ASSIGNMENT: Print the data below exactly, but only the lines from the one containing "The height and width of the screenshot is (483, 1034)." down to the one containing "Given: Select Monday 20 in date bar", inclusive.

SUPPLIED ENTRIES:

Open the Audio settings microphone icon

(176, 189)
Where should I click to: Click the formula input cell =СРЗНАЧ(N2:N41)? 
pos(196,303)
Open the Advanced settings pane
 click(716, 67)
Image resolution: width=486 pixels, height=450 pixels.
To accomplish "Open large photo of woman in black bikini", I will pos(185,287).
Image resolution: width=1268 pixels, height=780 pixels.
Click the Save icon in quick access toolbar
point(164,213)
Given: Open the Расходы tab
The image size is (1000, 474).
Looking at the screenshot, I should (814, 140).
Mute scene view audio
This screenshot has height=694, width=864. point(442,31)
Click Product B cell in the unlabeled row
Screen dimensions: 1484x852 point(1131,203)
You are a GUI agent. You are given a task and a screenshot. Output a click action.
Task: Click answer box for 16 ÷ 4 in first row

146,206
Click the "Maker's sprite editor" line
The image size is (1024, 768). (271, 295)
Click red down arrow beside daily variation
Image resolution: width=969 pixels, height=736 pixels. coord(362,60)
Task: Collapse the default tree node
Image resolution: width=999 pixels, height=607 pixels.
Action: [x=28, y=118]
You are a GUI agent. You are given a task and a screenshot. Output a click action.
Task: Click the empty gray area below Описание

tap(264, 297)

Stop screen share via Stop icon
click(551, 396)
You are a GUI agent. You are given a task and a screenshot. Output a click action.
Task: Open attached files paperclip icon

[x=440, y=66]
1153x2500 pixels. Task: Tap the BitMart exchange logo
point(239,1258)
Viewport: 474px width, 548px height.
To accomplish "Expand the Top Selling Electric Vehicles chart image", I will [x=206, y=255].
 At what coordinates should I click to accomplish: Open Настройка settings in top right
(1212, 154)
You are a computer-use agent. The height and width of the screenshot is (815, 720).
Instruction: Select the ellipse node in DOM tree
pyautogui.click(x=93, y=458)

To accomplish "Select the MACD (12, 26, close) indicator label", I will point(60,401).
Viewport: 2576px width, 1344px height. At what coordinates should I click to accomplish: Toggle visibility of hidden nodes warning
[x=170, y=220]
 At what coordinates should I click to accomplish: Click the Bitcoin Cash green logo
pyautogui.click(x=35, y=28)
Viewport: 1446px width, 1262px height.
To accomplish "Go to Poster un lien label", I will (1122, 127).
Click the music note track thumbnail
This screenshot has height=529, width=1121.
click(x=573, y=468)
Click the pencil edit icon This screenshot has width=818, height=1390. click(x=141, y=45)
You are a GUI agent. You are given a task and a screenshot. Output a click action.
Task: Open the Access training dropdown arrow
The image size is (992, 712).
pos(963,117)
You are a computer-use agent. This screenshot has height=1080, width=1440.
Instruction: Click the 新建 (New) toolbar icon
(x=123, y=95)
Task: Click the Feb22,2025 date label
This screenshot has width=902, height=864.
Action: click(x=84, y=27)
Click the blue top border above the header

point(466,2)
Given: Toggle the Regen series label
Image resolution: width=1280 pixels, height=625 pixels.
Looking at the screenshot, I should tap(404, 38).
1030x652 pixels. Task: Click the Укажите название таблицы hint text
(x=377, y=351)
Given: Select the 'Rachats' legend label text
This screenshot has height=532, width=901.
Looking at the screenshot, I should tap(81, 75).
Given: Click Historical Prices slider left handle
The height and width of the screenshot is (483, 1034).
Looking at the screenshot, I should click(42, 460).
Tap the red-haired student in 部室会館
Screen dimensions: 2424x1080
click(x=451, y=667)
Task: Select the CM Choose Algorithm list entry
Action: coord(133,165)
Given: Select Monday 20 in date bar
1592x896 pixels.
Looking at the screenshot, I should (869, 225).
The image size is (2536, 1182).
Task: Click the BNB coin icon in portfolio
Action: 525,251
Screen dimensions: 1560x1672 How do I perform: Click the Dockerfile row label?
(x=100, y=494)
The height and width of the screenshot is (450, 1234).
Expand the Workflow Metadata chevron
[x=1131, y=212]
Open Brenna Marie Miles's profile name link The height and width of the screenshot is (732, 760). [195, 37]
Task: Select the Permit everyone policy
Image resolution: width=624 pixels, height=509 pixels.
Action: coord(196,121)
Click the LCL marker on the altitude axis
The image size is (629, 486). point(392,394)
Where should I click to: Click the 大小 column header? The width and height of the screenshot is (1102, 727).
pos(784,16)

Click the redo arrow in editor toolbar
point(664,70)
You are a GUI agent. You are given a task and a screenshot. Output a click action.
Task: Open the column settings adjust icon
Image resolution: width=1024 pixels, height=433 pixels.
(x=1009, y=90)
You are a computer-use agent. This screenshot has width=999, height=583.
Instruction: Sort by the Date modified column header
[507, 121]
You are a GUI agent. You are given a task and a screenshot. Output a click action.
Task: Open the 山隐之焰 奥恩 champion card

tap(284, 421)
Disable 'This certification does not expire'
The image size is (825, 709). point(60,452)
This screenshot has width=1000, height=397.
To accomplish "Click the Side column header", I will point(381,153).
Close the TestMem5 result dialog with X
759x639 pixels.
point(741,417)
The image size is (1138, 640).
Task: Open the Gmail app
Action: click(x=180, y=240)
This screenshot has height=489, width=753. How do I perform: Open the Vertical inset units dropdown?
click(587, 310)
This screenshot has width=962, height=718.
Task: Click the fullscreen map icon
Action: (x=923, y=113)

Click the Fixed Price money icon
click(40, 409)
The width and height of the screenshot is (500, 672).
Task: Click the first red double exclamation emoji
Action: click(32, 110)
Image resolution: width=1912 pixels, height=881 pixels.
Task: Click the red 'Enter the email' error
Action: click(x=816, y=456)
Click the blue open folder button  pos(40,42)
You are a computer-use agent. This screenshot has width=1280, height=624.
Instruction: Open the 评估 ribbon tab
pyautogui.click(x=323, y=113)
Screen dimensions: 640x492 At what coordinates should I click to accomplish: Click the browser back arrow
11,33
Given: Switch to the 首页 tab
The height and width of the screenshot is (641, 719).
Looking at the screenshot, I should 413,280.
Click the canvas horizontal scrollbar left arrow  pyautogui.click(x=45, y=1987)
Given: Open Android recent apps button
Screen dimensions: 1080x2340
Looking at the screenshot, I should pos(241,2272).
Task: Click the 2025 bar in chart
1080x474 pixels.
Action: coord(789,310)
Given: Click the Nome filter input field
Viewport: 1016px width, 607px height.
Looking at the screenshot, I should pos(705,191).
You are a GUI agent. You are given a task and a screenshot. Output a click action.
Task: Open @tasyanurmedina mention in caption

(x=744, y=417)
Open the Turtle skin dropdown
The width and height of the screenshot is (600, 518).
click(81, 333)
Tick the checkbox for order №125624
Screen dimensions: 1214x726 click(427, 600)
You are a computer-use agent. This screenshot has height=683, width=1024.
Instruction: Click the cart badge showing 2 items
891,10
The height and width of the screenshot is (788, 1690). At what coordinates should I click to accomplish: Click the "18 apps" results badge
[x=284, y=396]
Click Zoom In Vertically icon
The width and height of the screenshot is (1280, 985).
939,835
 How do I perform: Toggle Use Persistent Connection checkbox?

RESULT OF THE TASK:
The height and width of the screenshot is (483, 1034).
Looking at the screenshot, I should click(42, 460).
Tap the red-haired student in 部室会館
Screen dimensions: 2424x1080
click(x=451, y=667)
Task: Select the CM Choose Algorithm list entry
Action: coord(133,165)
Given: Select Monday 20 in date bar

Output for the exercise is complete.